Comme chaque matin, Haymlar avait envoyé son rapport par une transmission longue distance, qui avait ensuite été véhiculée par les hommes-loups.
Ce matin-là, le Conseil se réunissait pour discuter du message reçu. Depuis la réunion de crise du lendemain de l'annonce, c'était la seconde fois qu'ils se retrouvaient.
Entre-temps, après quelques décisions d'urgence prises de façon collégiale, Folken et Luyren avaient paré aux affaires courantes.
Le Prince s'était emparé de toutes les tâches de gestion, le général supervisait l'armée. Pour le vieux militaire, la motivation et la force de travail du jeune homme avait été une agréable surprise. Il était impressionné par tout ce qu'il faisait et par le sérieux et l'efficacité déployés.
Il faut dire que Folken se donnait les moyens de ses ambitions, se levant souvent avant le soleil et se couchait bien après lui, ne quittant presque pas le bureau de son frère disparu.
Cette implication dans la vie du pays lui avait d'ailleurs valu une certaine réputation. On ne tarissait pas d'éloge à son sujet.
Mais tout cela lui était indifférent, il ne pensait qu'à son frère. Et en ce jour, il savait très bien ce qu'il allait se passer, et cela le faisait profondément souffrir.
Il imaginait qu'à l'époque de sa disparition, une réunion semblable avait dû se tenir.
L'ambiance était presque morbide, le silence pesant. Le Trône royal restait vide, les places de Mayek et de Yiris aussi.
En tant que membre le plus ancien du Conseil, Luyren prit la parole.
— Bonjour à tous, vous savez pourquoi nous sommes réunis ce matin. Comme chaque jour, Haymlar a transmis son rapport, l'avancée n'a permis aucune découverte concernant notre Roi.
A ce stade, il nous appartient de prendre une décision : soit nous poursuivons les recherches sur place, sachant que les autres états-majors ne sont pas partisans de continuer, soit nous rapatrions nos troupes…
Personne n'osa répondre. Le général reprit donc.
— Yiris l'a assez dit, nous avons affaire à des ennemis particulièrement malins. Deux possibilités, soit ils retiennent notre Souverain, soit ils l'ont tué et dissimulent le corps. A mon sens, dans l'une ou l'autre des possibilités, ils cherchent à nous déstabiliser.
Nul doute qu'ils connaissent l'état précaire de notre état et les problèmes de succession auxquels nous sommes confrontés, donc pour éviter de leur donner satisfaction, il nous faut prendre une décision.
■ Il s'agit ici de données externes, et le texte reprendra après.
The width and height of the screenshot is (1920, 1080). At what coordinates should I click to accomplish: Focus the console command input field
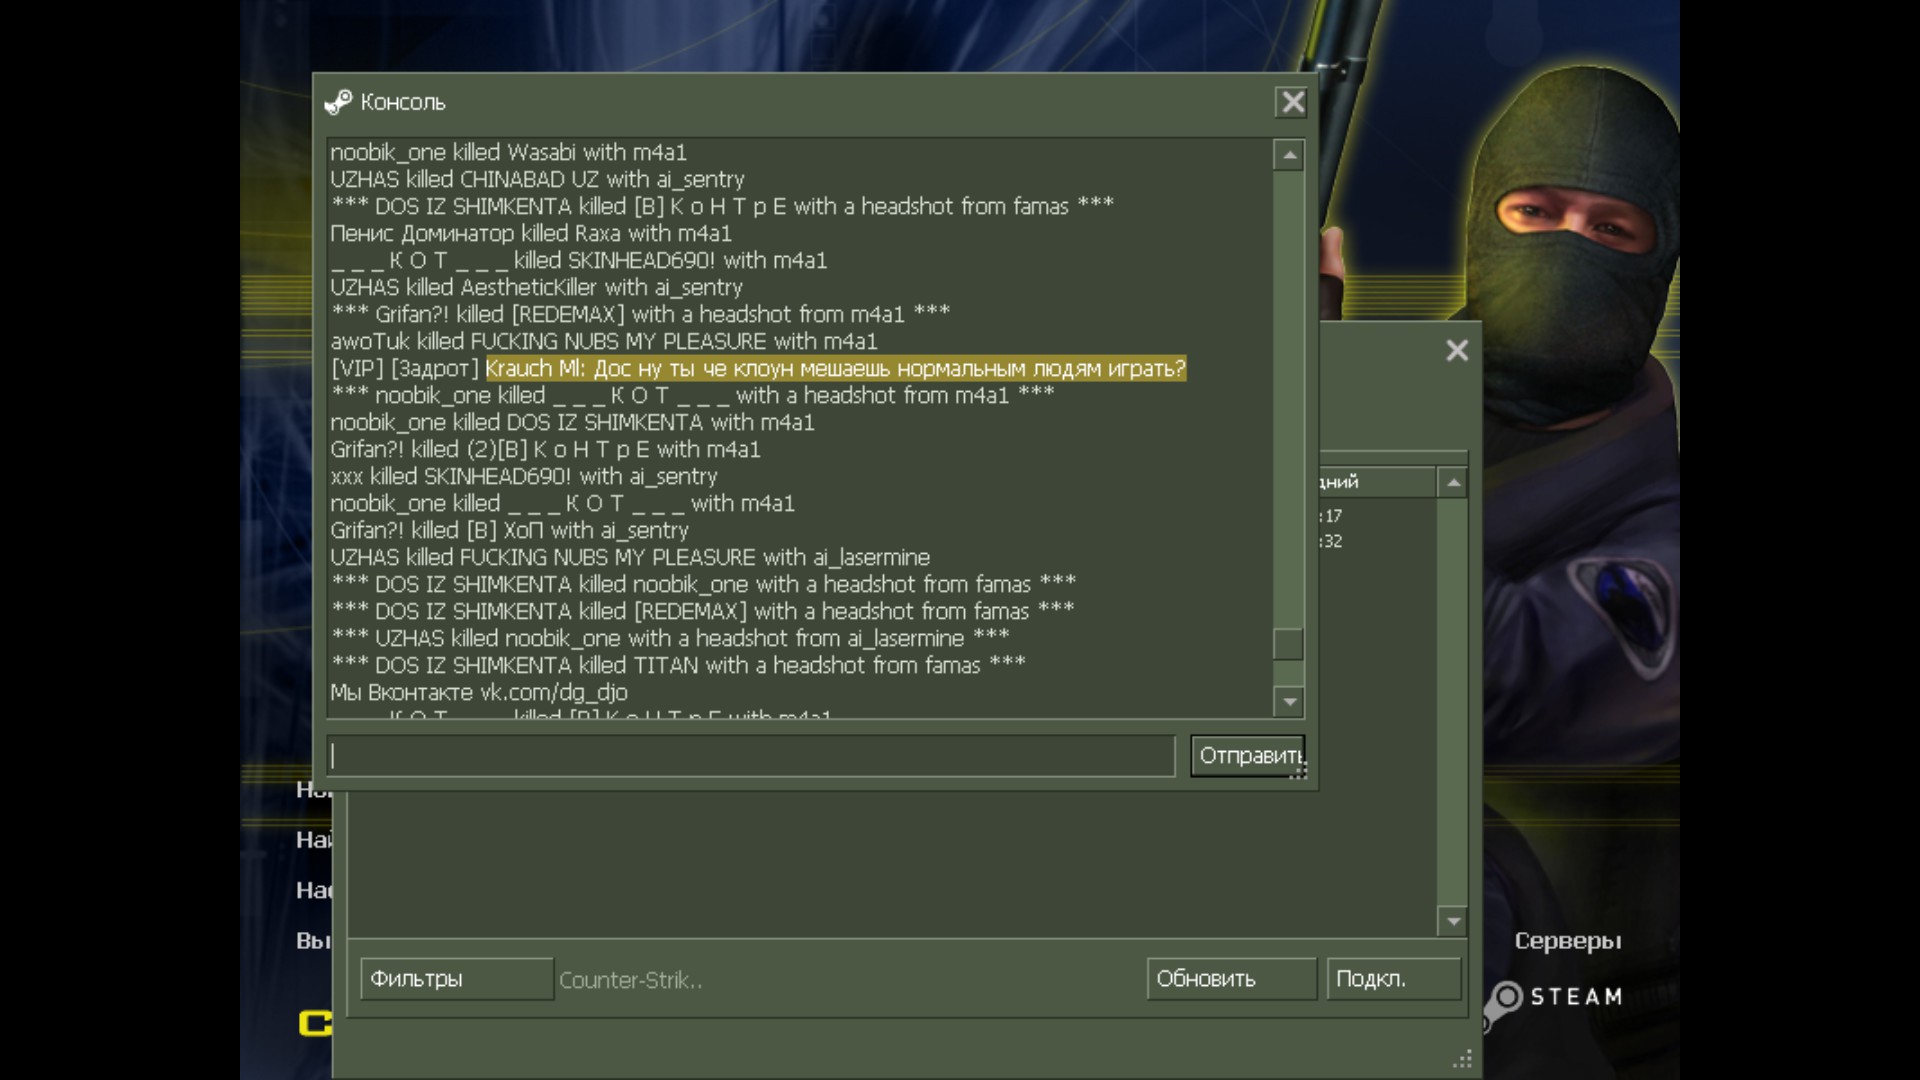pos(750,756)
Tous opinèrent de la tête, et finalement Meinmet se décida à parler.
— Comme vous le savez, à l'heure actuelle, l'héritier de Van, c'est moi. Cela dit, je ne prendrais pas la Couronne, je suis trop vieux pour cette charge, et surtout, je ne suis qu'une béquille. Il va falloir nous occuper de cela, mais dans un premier temps, nous devons prendre soin de notre neveu est quelqu'un de responsable, où qu'il soit il voudrait que nous prenions à cœur notre tâche au lieu de nous perdre en veines recherches.
— Il n'est pas faux que nous avons laissé une immense majorité de nos armées là-bas. Commenta Hylden. Nous sommes plus que vulnérables…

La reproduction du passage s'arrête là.